The U.S. government lobotomized roughly 2,000 mentally ill veteransand likely hundreds moreduring and after World War II, according to a cache of forgotten memos, letters and government reports unearthed by The Wall Street Journal.
(Excerpt) Read more at projects.wsj.com ...
A family member born I think about 1940, was hit with what we now belief was bi-polar disorder in his college years. They used Thorazine and shock treatment and basically lobotomized him without surgery. He went around in a daze most of his adult life. Sad. A brilliant man but the cure for his disorder made him a zombie.
Fascinating article -Thanks!
Notice the crafty response” When told about the program recently, the VA issued a written response: In the late 1940s and into the 1950s, VA and other physicians throughout the United States and the world debated the utility of lobotomies. The procedure became available [just available] to severely ill patients who had not improved with other treatments. Within a few years, the procedure disappeared [explicitly stating removal, versus use] within VA, and across the United States, as safer and more effective treatments were developed.
Sad.
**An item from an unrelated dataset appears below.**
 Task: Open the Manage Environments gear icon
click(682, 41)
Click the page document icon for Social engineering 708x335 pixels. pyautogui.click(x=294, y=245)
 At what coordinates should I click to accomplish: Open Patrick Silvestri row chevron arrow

Survives 35 missions only to spend the rest of his life fighting mental illness.
The Government doing that was, in my opinion, a crime
That was the most painful article I have read in a long time.
However, I think it is fair to point out that for at least 20 years the procedure was considered a “miracle treatment,” with its developer receiving a Nobel Prize for Medicine in 1951.
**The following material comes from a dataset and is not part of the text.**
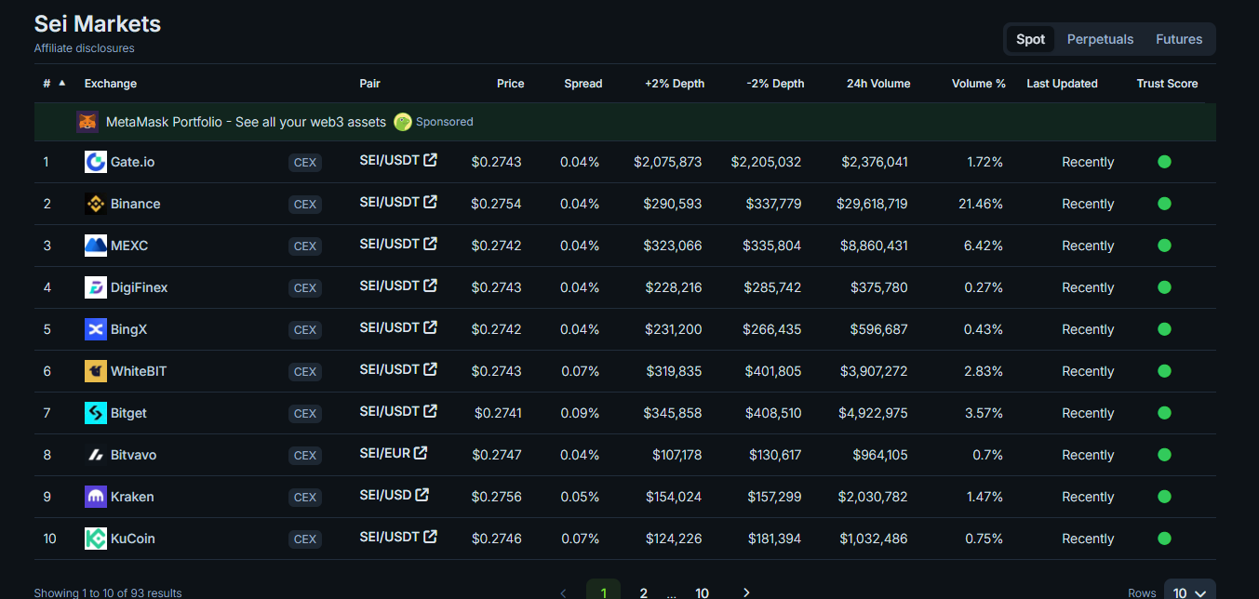Go to page 2 of results
Screen dimensions: 1259x599
[x=643, y=592]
IOW, the VA wasn’t performing shady or improper treatments, they were treating patients in compliance with state of the art medical consensus of the day.
Which should, but probably won’t, cause us to look skeptically at popular trends of our own time.
It was very sad indeed.
Yes,20/20 hindsight certainly suggests that.But for a while during the 50's lobotomies were very strongly accepted by the highest echelons of American medicine...just as leeches (for every known ailment) were highly regarded about 600 years ago.
In the late 1930's, Dr. Freeman was one of the first Americans to perform a transorbital lobotomy, in which holes are drilled in the patient's head. In 1946 he devised a faster and more efficient procedure, the prefrontal, or "ice pick," lobotomy, in which a spike is driven beneath the lids of both eyes and then swirled around in a sort of eggbeater motion to scramble the neural connections. ..he sometimes used a carpenter's mallet instead of a surgical hammer and sometimes wielded two hammers at once, cracking both eye sockets simultaneously. The whole process took less than 10 minutes...
His most famous patient was President John F. Kennedy's sister Rosemary, whom he lobotomized in 1941 when she was 23 and who required full-time care until her death this year. - http://www.nytimes.com/2005/11/16/arts/16lobo.html?_r=0
Leeches are still in use today. Some in the medical field, but mostly in Washington DC.
Oh,the entire Rat Party is made up of leeches of one sort or another.As for medicine,a world famous hand surgeon who was on the staff of the hospital for which I once worked used leeches on at least some of his patients.